Nate Silver’s not betting on Brown
Scott Brown ‘s move to New Hampshire, and his impending run against Sen. Jeanne Shaheen, have set area political circles aflame. That’s the power of Brown’s political celebrity. He plays well in the press because the guy loves the camera and he delivers fantastic copy. Just this week, he told the AP, “Do I have the best credentials? Probably not. ‘Cause, you know, whatever. But I do have strong ties to this state.” But at this stage, it’s looking like the legacy of Brown’s political comeback tour will come in the form of impressive Twitter photo-ops, not in a changed Senate map. Politically, it doesn’t look like Brown’s New Hampshire Senate run has changed anything.
Nate Silver published his 2014 Senate forecast this week. The political statistician believes that Republicans are in position to have a huge year. Silver’s model gives the Republicans a slight chance of regaining control of the Senate. It paints four Democratic-held Senate seats as likely Republican pickups, and has another four Democratic-held seats as tossups. Republicans need to flip six seats into their column to retake the Senate. But, according to Silver’s model, Brown’s challenge to Shaheen only figures tangentially in the GOP’s Senate calculus.
Silver’s forecast model currently gives Brown only a 25 percent chance of toppling Shaheen. Those are among the longest odds Silver has set in plausibly competitive Senate matchups. According to Silver’s current model, Brown is as likely to win in New Hampshire as Alison Lundergan Grimes has of toppling Mitch McConnell in Kentucky. Silver ranks Senate contests in Colorado, Michigan, North Carolina, Alaska, Louisiana, and Arkansas as more competitive than the Brown-Shaheen contest.

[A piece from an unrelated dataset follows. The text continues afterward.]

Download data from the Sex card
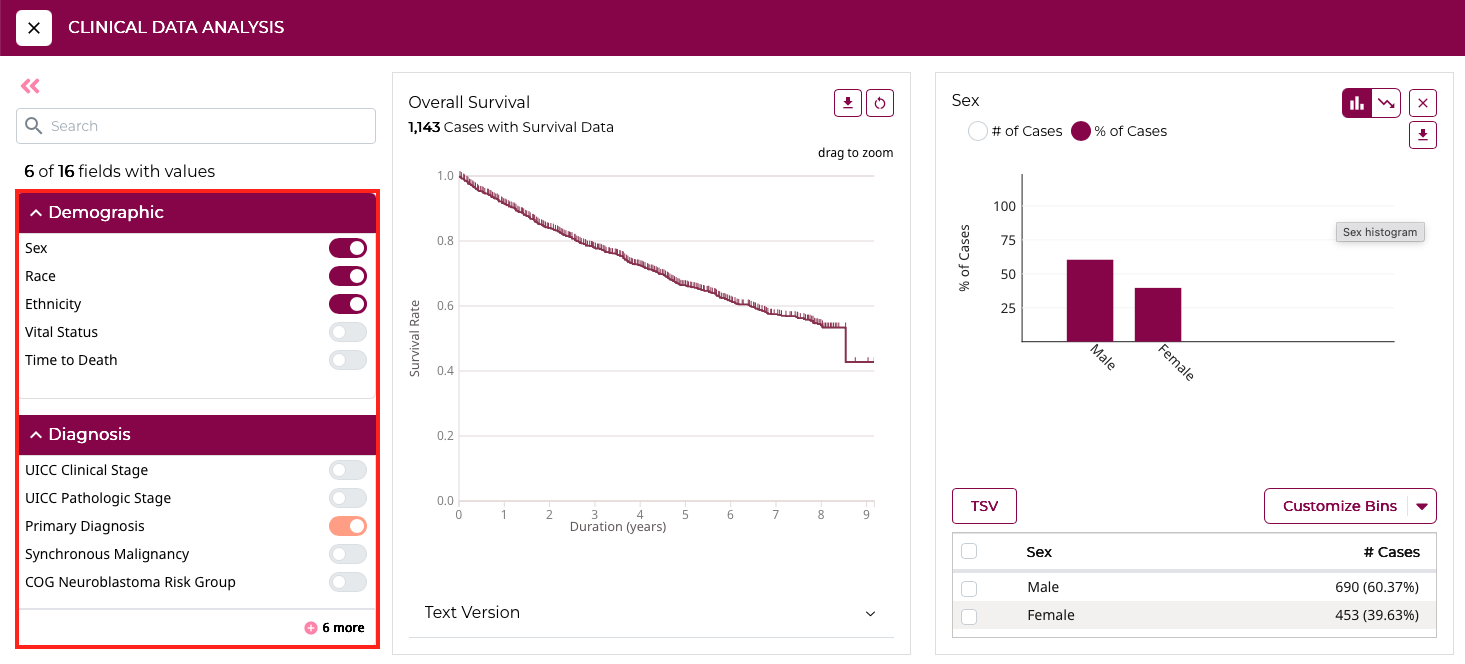 (1423, 135)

Silver cites recent polls showing Brown’s relative unpopularity, and New Hampshire’s consistent Democratic tilt over the past several election cycles. Just as importantly, he writes, is the fact that Shaheen is a relatively popular incumbent. She has, Silver writes, consistently posted approval ratings “that would be good enough to get her re-elected.” It’s not that Silver and his crew at FiveThirtyEight are ruling out a Brown victory — there’s still a one-in-four chance of the race turning in his favor. But Silver’s conclusion is almost more damning to Brown, personally, than the race’s long odds are worrisome, politically. For all his star power, Silver writes, Brown hasn’t moved the needle in New Hampshire yet: “We don’t think Brown improves the GOP’s chances much as compared with another credible candidate.”